> [Passage shown]
┌────────

Coming Up For Air

The day that we finally received a diagnosis for my son was the day that the flood gates opened.

After eighteen months of second guessing myself, of my pediatrician telling me that I was just being an overprotective new mother, I finally had the confirmation that I needed.

Not that I desired.

Not that I wanted.

I physically needed it.

I finally had the affirmation that there was something genuinely out of the ordinary going on with my child.

I’m not sure if you, whoever you are, have experienced this type of affirmation; what I can tell you is that it feels like coming up for air after the rip currents pull you beneath the surf for a brief second.

One minute, your belly is brushing the swirling wet sand as you struggle to be seen and break the surface. And the next, the words “your child” and “autism” are the breath of salty air that you were reaching for.

It by no means makes the affirmation “easy” by any definition.

For me, several minutes of hard gulping and forced eye contact with the developmental pediatrician ensued before I finally gave in to the prickling threat of tears behind my eyes. And then I stood up, and pulled myself to an opposite corner in the far side of the room, trying to get hold of my breathing and steady myself in the process.

My husband and mother-in-law were with me in the room as well, but in those quiet moments, I was alone in the sand again; the last eighteen months of my life slipping between my fingers like receding sand back into the tides.

Now in the present day, we are in the middle of a global pandemic.

In less than a month, nearly three years after his initial diagnosis, my son will be beginning his second full year at his early intervention preschool. In the three year time frame, he’s seen two separate speech therapists, soon to be three; two occupational therapists, and one ABA specialist before she came and left our lives.

It has been 148 days since my son last had any of his basic therapy classes that he was already lacking in, given his initial evaluation. Trying to encourage him to engage in virtual instruction has been nothing short of impossible for both me and his father, as his parents, and his babysitter.

Half of me is eager for him to resume in person instruction again; half of me, not so much.

My heart aches for the lost socialization that he has missed out on, and for all of the hard changes that he is going to be facing.

His old bus driver recently passed away in a motor vehicle accident, and it will be a hard adjustment for him when he boards his van once more.

└────────

> [Task list]
(a) In the essay about a son's autism diagnosis, how many days have passed since the son last had his basic therapy classes?
(b) Continue the essay about a son's autism diagnosis, starting after its last sentence.

> [Input data]
┌────────

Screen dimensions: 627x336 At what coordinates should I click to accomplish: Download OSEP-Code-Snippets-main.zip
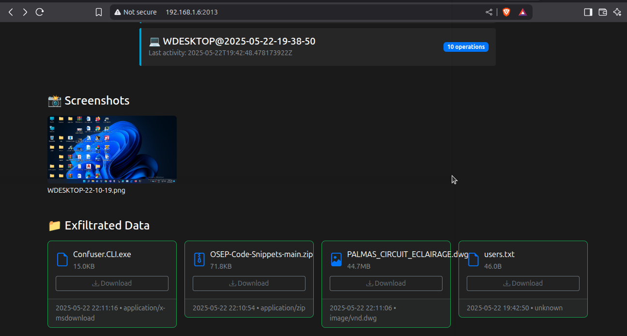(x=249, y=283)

└────────
┌────────

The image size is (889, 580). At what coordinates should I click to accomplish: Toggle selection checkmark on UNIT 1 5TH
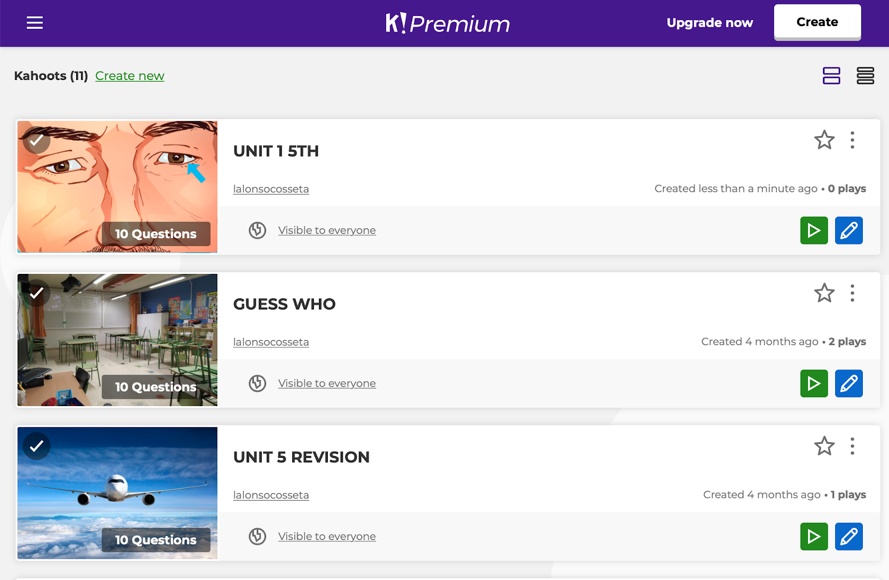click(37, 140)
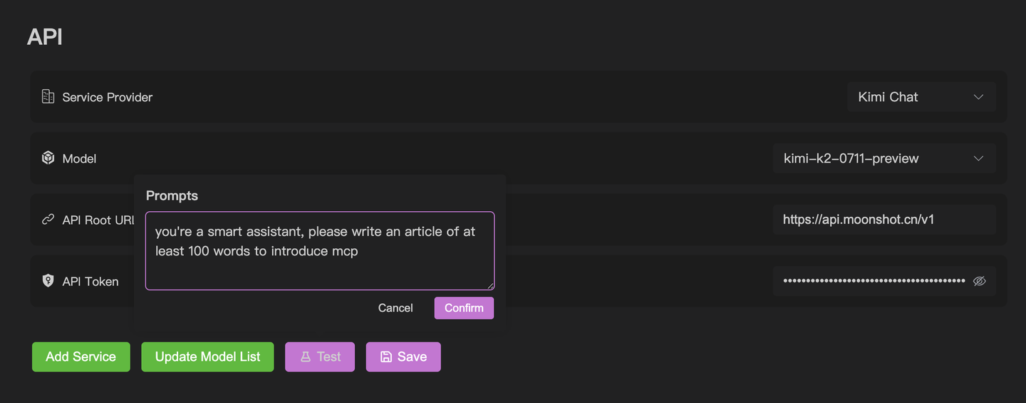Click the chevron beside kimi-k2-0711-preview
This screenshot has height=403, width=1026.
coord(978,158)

└────────
┌────────

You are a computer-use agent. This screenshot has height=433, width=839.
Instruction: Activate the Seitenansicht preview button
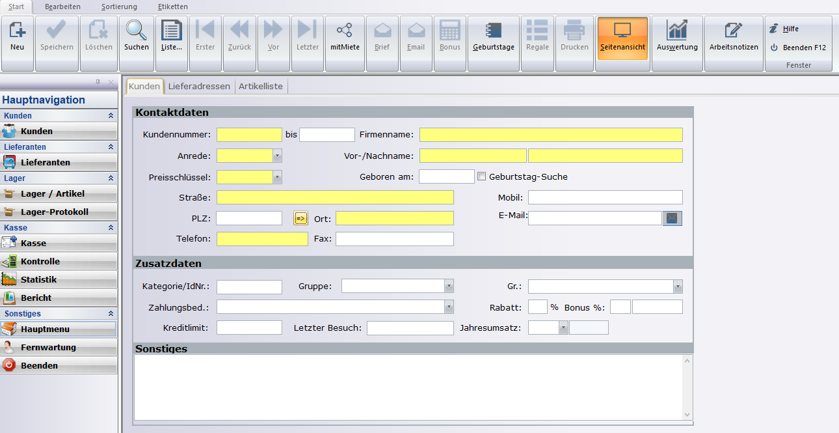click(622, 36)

└────────

> [List of answers]
(a) 148 days.

(b)
In addition to new social distancing guidelines, he will also be strongly encouraged to wear a mask; I can request an exemption, but will formally need to address this in an emergency IEP. I am not opposed to my child wearing a mask for his personal health if he were able to wear one, but his sensitivity to touch makes him hyper anxious to the feel of straps looped around his ears, or his nose and mouth being covered.

To some of you, this may sound like nothing but me making excuses. To those who understand the unique struggles that come with raising a special needs child, then you understand this all too well. We rise and we fight to make sure that our child’s voices are heard or at the very least taken into account in a world that would rather pass them by – and we try to make them as comfortable as we can as they navigate through it at the same time.

It’s a delicate balance.

And I try to prepare myself for these new challenges, writing my concerns and thoughts down for my son’s follow-up in a few weeks. I think of the home-based therapy that we’ve been trying to give my son here, in the evenings when my husband and I are home from work, and on weekends; the fruitless attempts of potty training. I think of all of the sounds and babble that Rory is making, his attempts at certain words becoming clearer every single day and despite the small victories that we’ve been noticing… I still feel like my son, as well as many other children like him, have been left behind.

And I wonder how long it will be before we have the opportunity to catch them up?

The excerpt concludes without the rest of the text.